*What is expected*
Substitute "state flag" for "state badge" in the lines of the records starting with the line with "Image resolution: width=413" and going on through the line with "pos(52,482)". Write those lines again with everything else unchanged, and leave the pictures out.

[Saved data entries]
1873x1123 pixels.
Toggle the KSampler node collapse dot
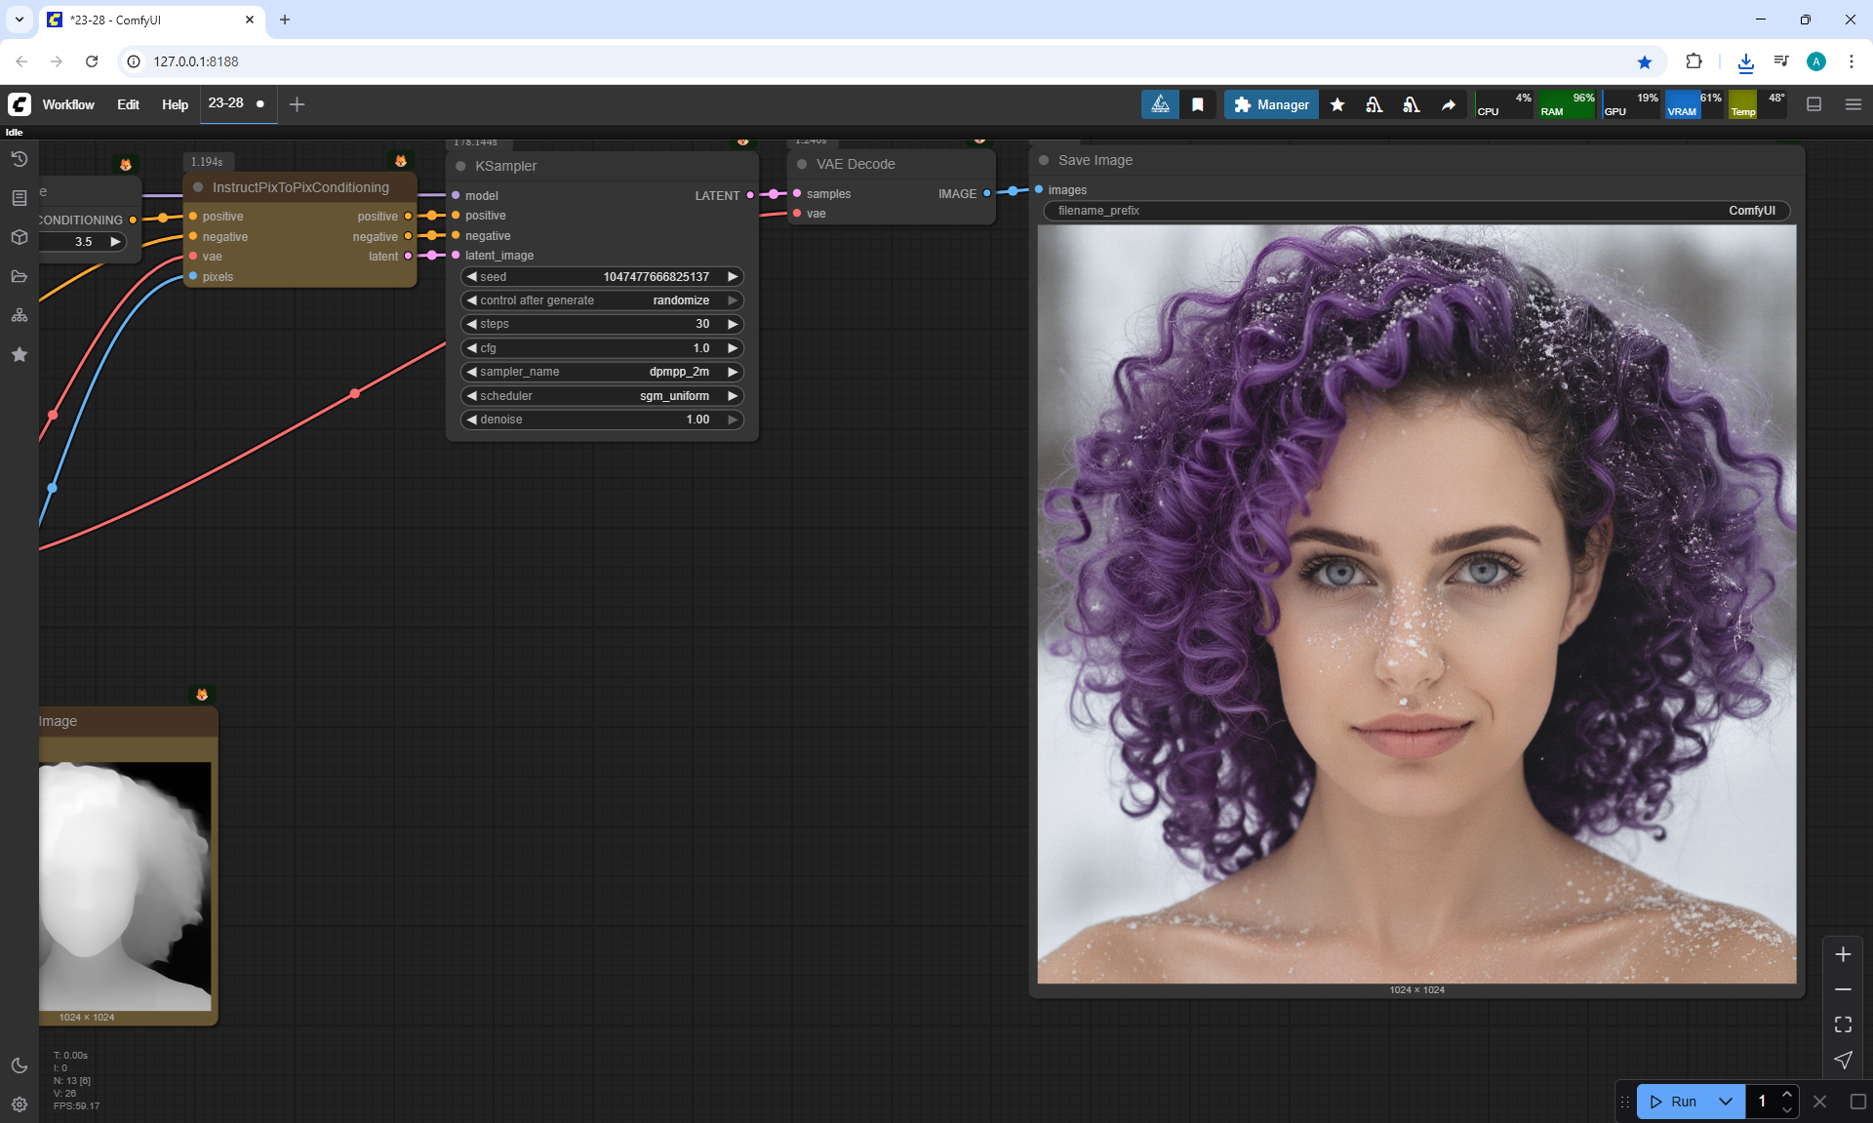pyautogui.click(x=460, y=166)
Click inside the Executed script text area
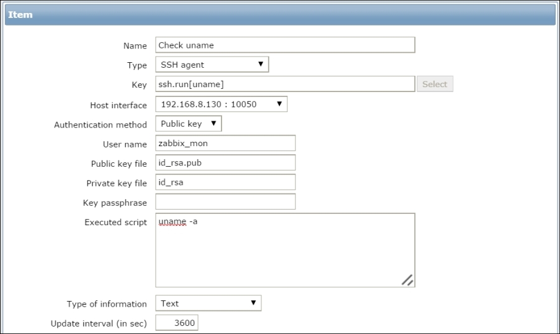Image resolution: width=560 pixels, height=334 pixels. pos(284,250)
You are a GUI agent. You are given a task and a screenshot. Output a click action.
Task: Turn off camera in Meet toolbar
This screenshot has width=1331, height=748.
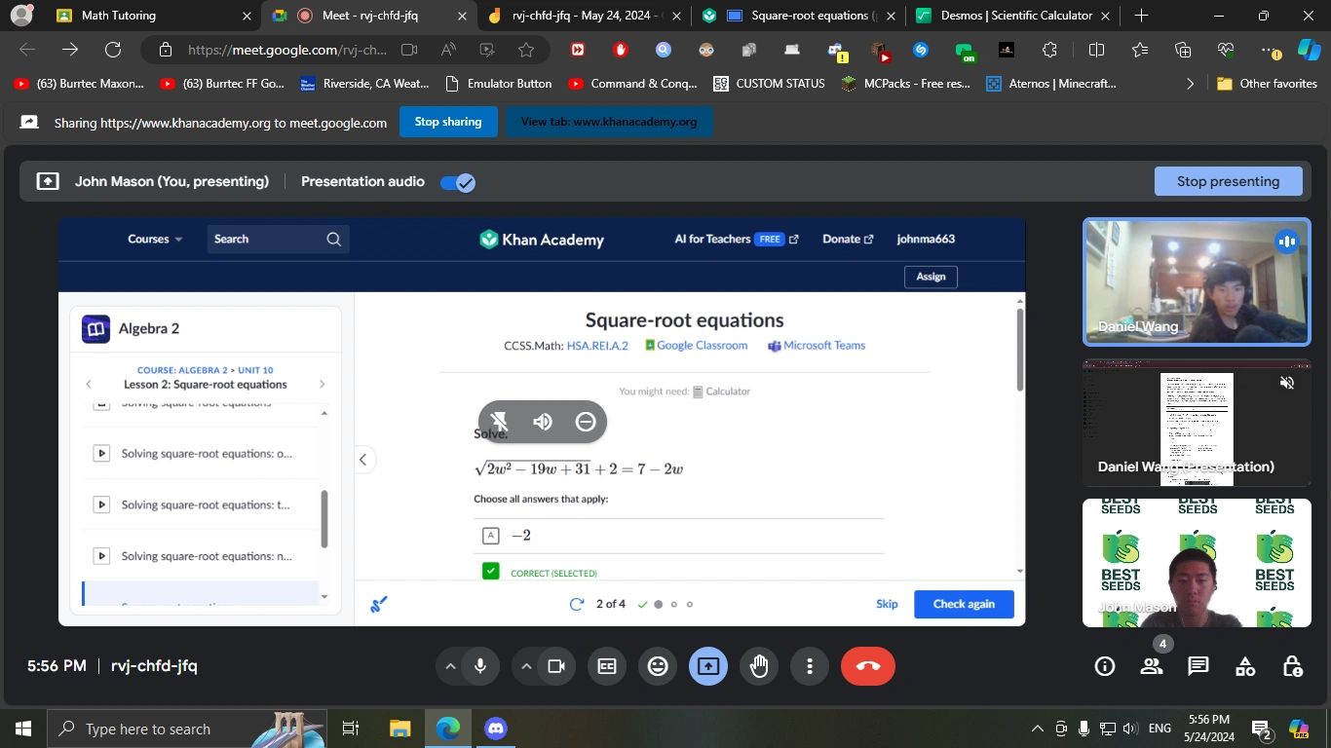(556, 666)
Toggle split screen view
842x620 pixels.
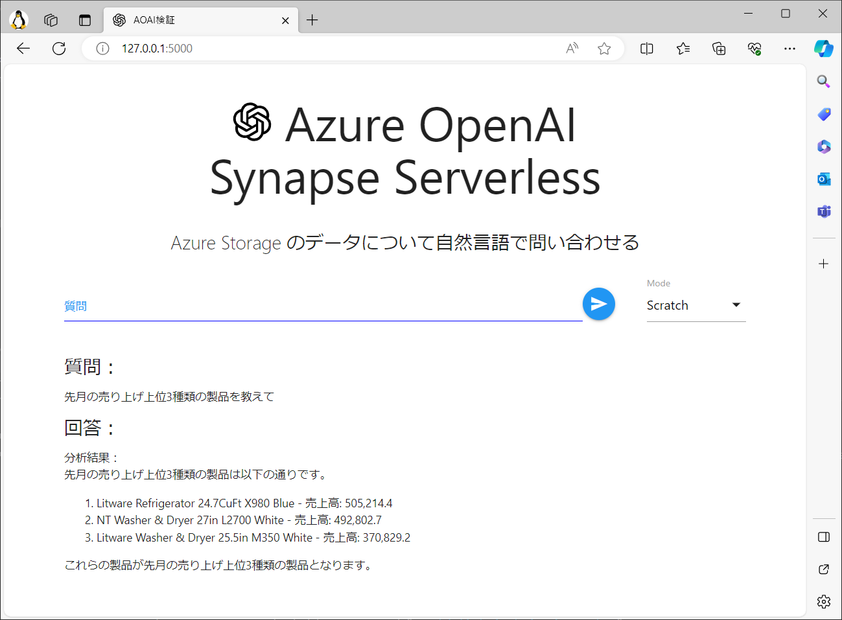(646, 49)
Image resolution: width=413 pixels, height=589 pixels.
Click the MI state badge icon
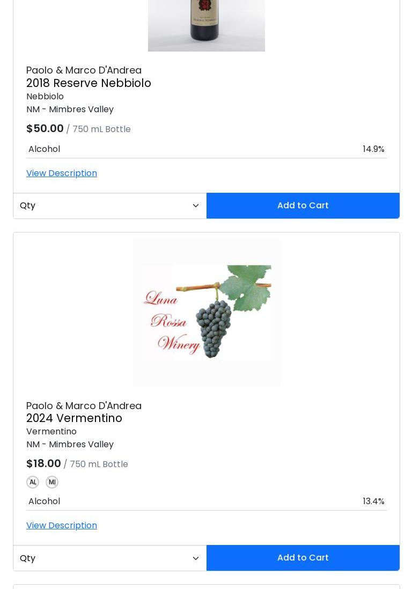pos(52,482)
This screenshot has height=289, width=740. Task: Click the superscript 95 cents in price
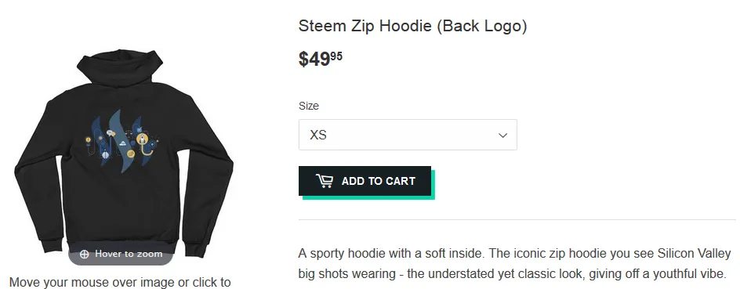336,56
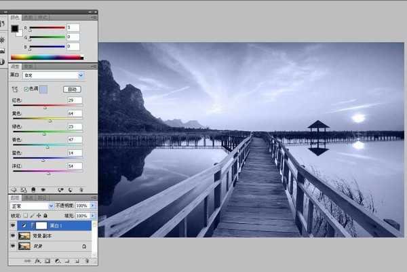The width and height of the screenshot is (407, 272).
Task: Open the layer blend mode dropdown
Action: click(32, 205)
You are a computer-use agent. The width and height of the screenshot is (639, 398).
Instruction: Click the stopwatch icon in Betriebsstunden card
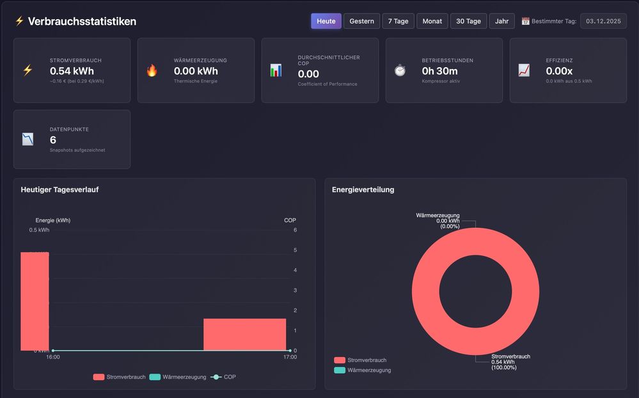click(400, 70)
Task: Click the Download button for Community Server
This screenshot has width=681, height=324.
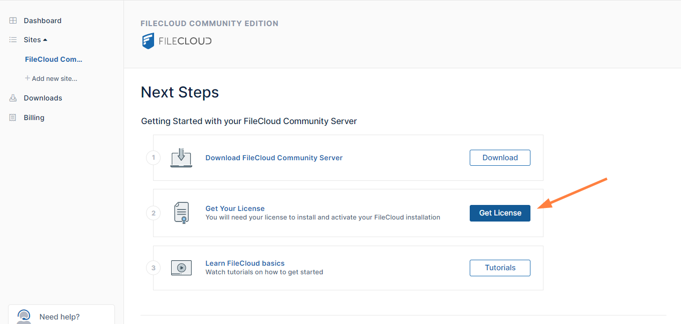Action: pyautogui.click(x=499, y=157)
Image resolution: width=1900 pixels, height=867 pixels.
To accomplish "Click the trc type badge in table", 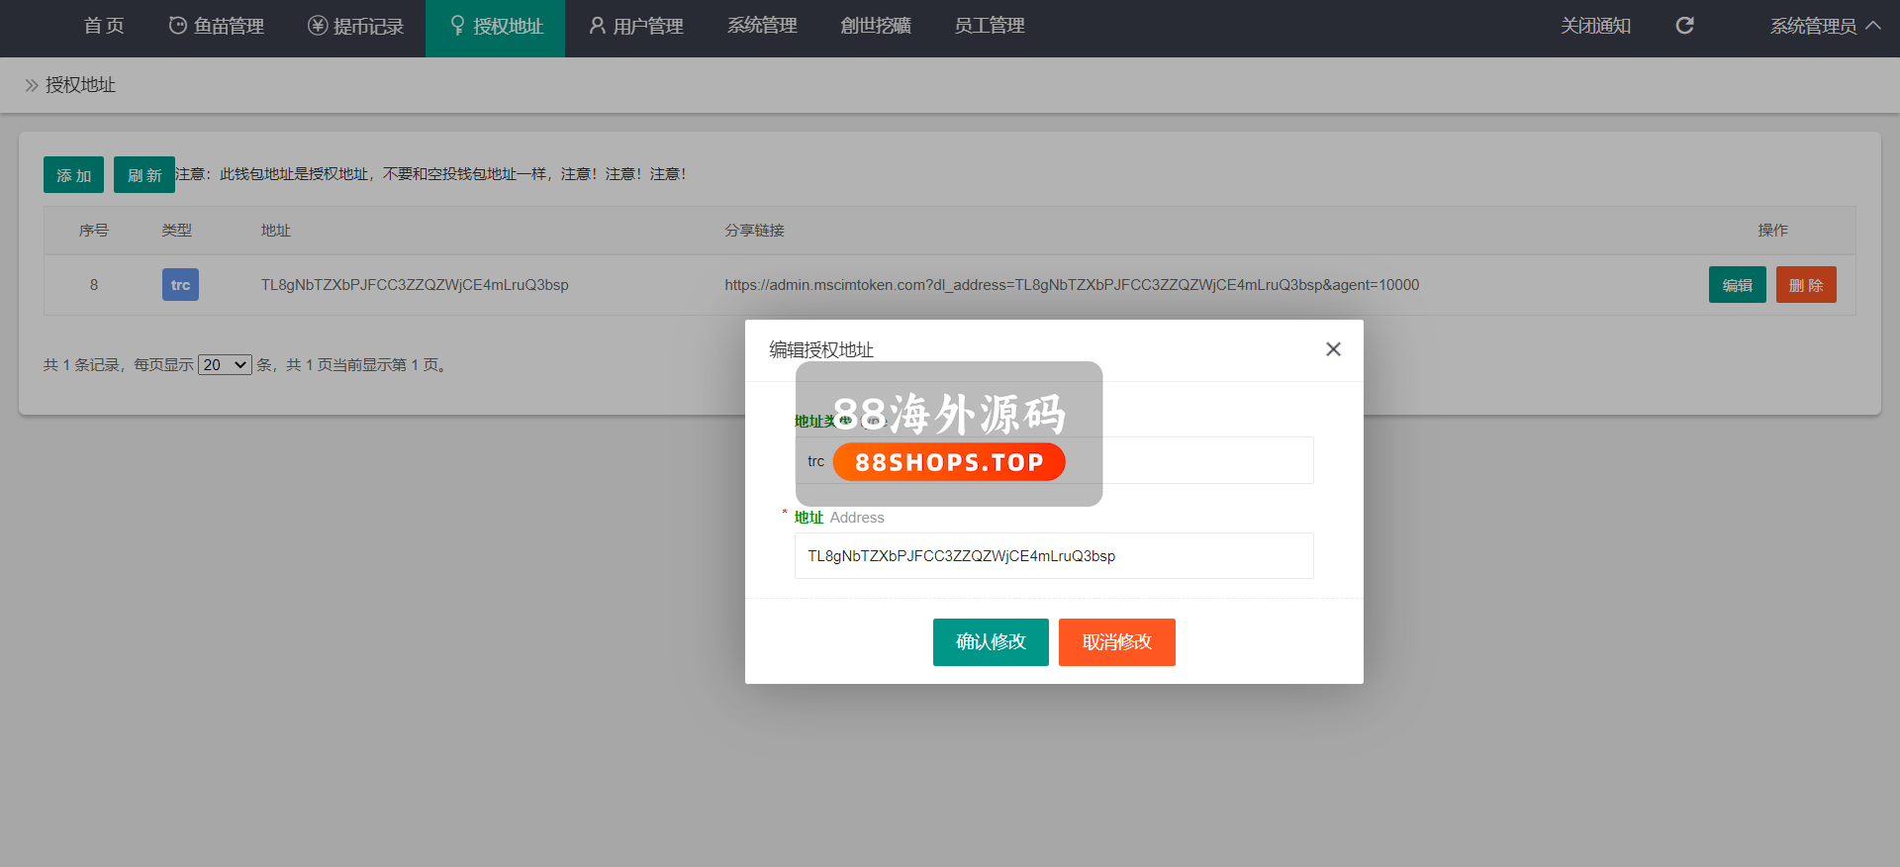I will tap(180, 285).
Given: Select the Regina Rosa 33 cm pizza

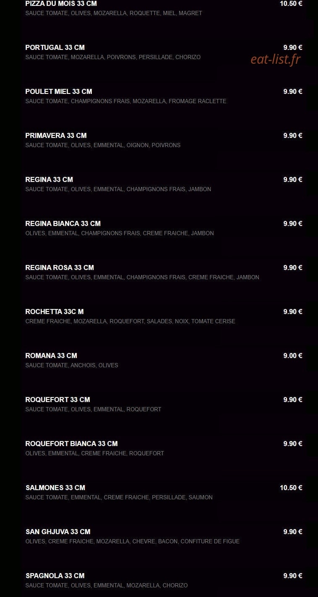Looking at the screenshot, I should 60,267.
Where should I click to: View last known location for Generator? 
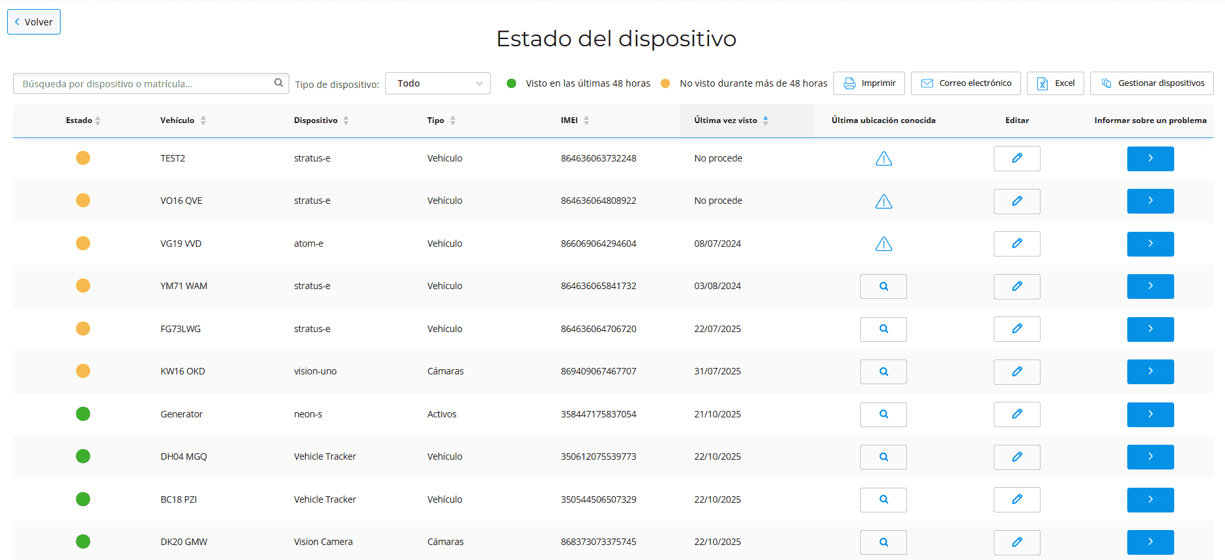(x=883, y=414)
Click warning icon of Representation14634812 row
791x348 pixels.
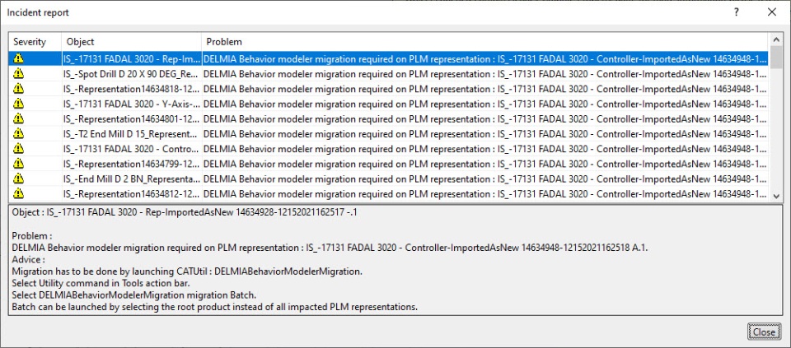click(x=18, y=193)
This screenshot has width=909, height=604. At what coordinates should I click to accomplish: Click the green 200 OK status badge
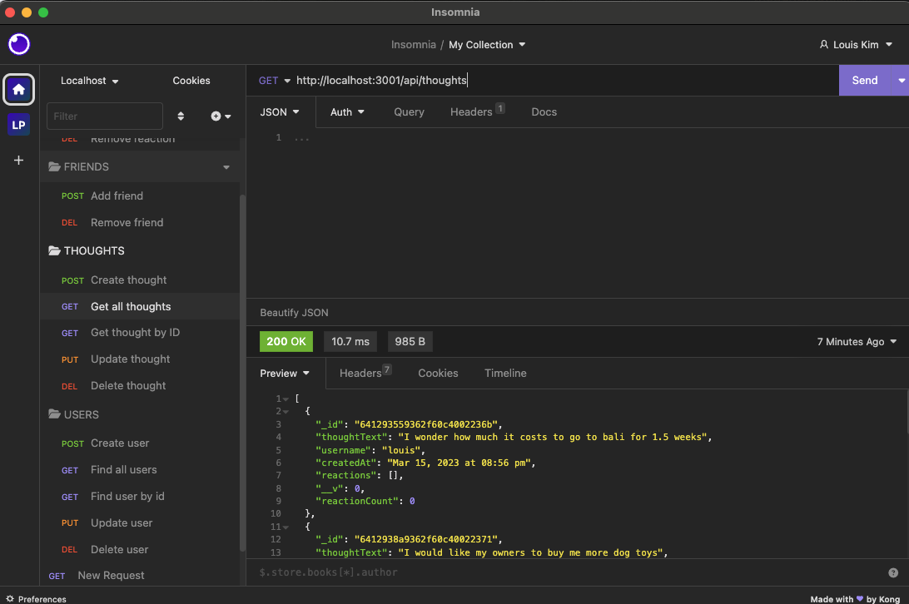[x=286, y=341]
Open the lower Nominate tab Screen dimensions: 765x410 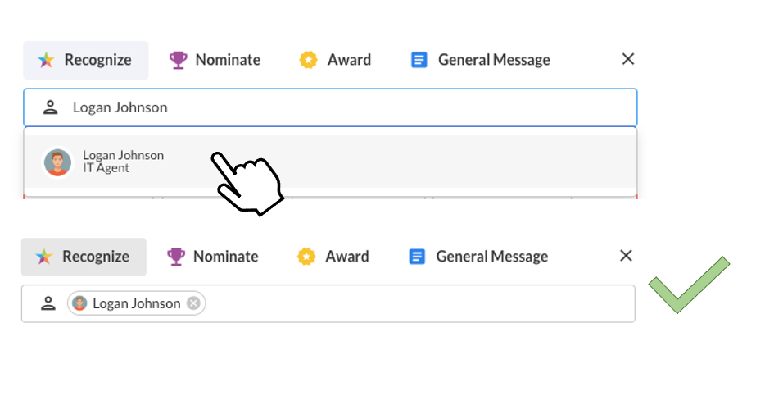(x=213, y=257)
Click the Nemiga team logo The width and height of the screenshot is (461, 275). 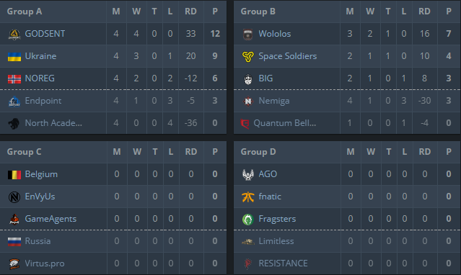tap(248, 101)
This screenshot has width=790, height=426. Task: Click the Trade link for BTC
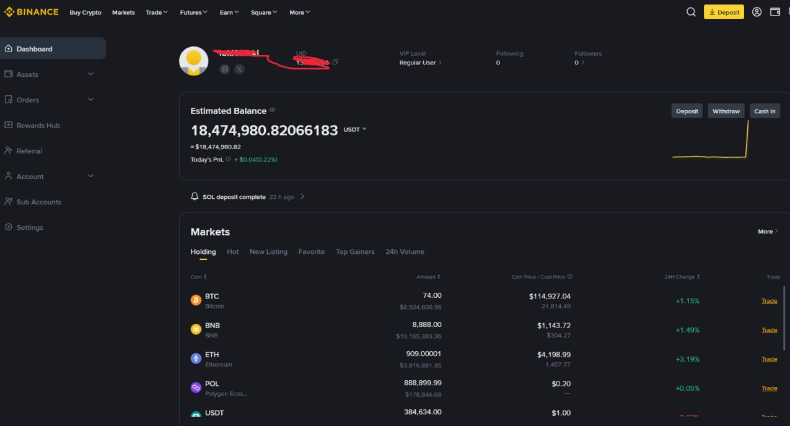769,300
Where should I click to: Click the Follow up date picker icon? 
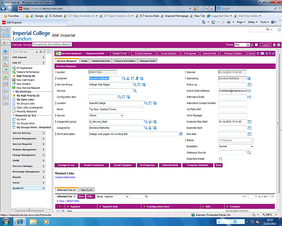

*Output for this exercise*
Image resolution: width=413 pixels, height=589 pixels.
Click the MI state flag icon
pos(52,482)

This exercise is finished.